Happy first of March. Today is the first day of the first Writer’s Digest Character-Building Challenge. The first prompt is to create ten character names.
New Character Names
For today’s names I used my Character Creation Spreadsheet and a random number generator. Middle names made a big difference to me this morning, and when a first and middle no longer fit with the chosen last name, I kept trying random numbers until I found one that I liked better.
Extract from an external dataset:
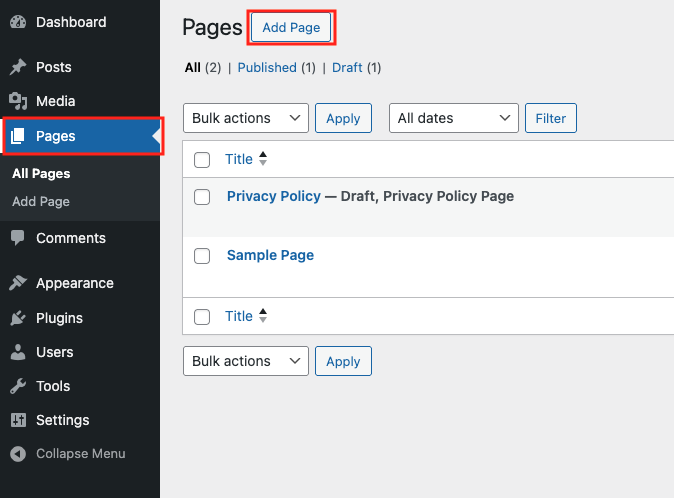Click the Media library icon
The width and height of the screenshot is (674, 498).
pyautogui.click(x=18, y=101)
Then, when I looked at my list, I switched a couple of last names around.
- Raine William Black
- Sonia Havana Cashion
- Seok Birch Purkey
- Seneca Lynn Zimmer
- Davenna Dale Byron
- Annette Rochelle Pudlewski
- Merle Atlantis Tremble
- Kirsi Jean Roth
- Pheak Bree Lebbesmeyer
- Shusha Moon Nguyen
I can already see Sonia Havana Cashion with high fashion shopping bags, Davenna Dale Byron reading a romance in a bubble bath with candles, Annette Rochelle Pudlewski calling the cops on her neighbors, Merle Atlantis Tremble daydreaming with a book in his lap. Now I’m excited for the next prompt to see what these characters get up to.
My Novel Draft
I thought I would use the prompts to take a close look at my novel draft’s characters and develop them further. Each of the five main characters in my novel represent one of the big five contradictory abstract nouns: Truth/Deceit, Beauty/ Ugliness, Happiness/Despair, Love/Apathy, Wisdom/Naivete. When I created the first and last names for these characters, I used the first rule mentioned in The 7 Rules of Picking Names for Fictional Characters by Elizabeth Sims and looked for names with root meanings that aligned with the abstract nouns the characters represent.
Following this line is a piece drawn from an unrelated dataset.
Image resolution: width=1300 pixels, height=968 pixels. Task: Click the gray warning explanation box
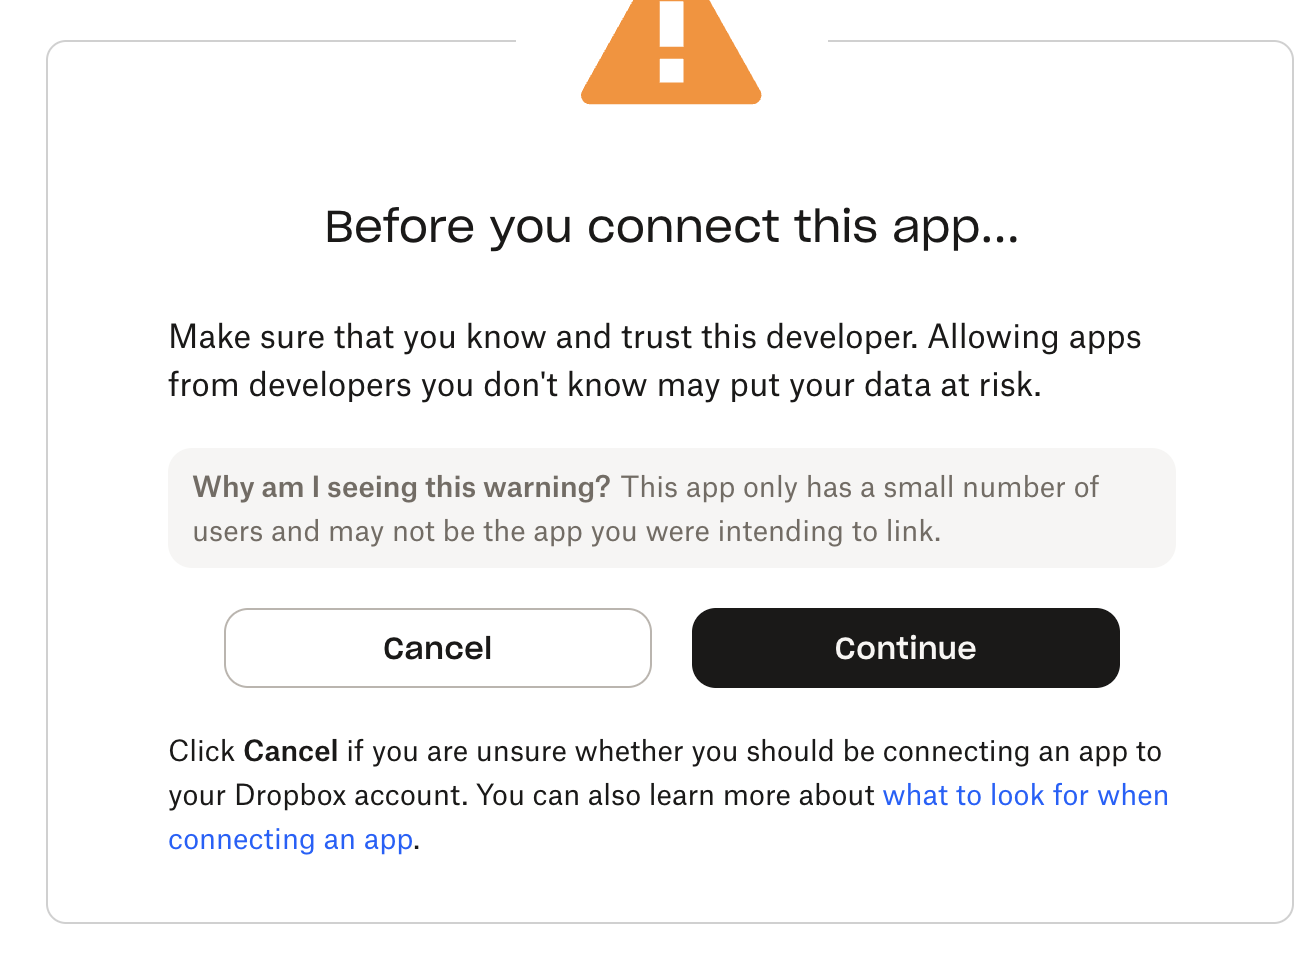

Today’s prompt made me realize that I didn’t give my characters middle names. But those middle names never came up either. It’s not that often that our middle names come up in daily life, at least not in my experience. However, parents usually put some thought into those middle names, and the names often have family connection, so choosing middle names may give me a little more information about my characters. To find middle names, I continued to look at name meanings that went with the character’s abstract nouns, and imagined their frustrated mothers or fathers saying the two names together to express the seriousness of a situation.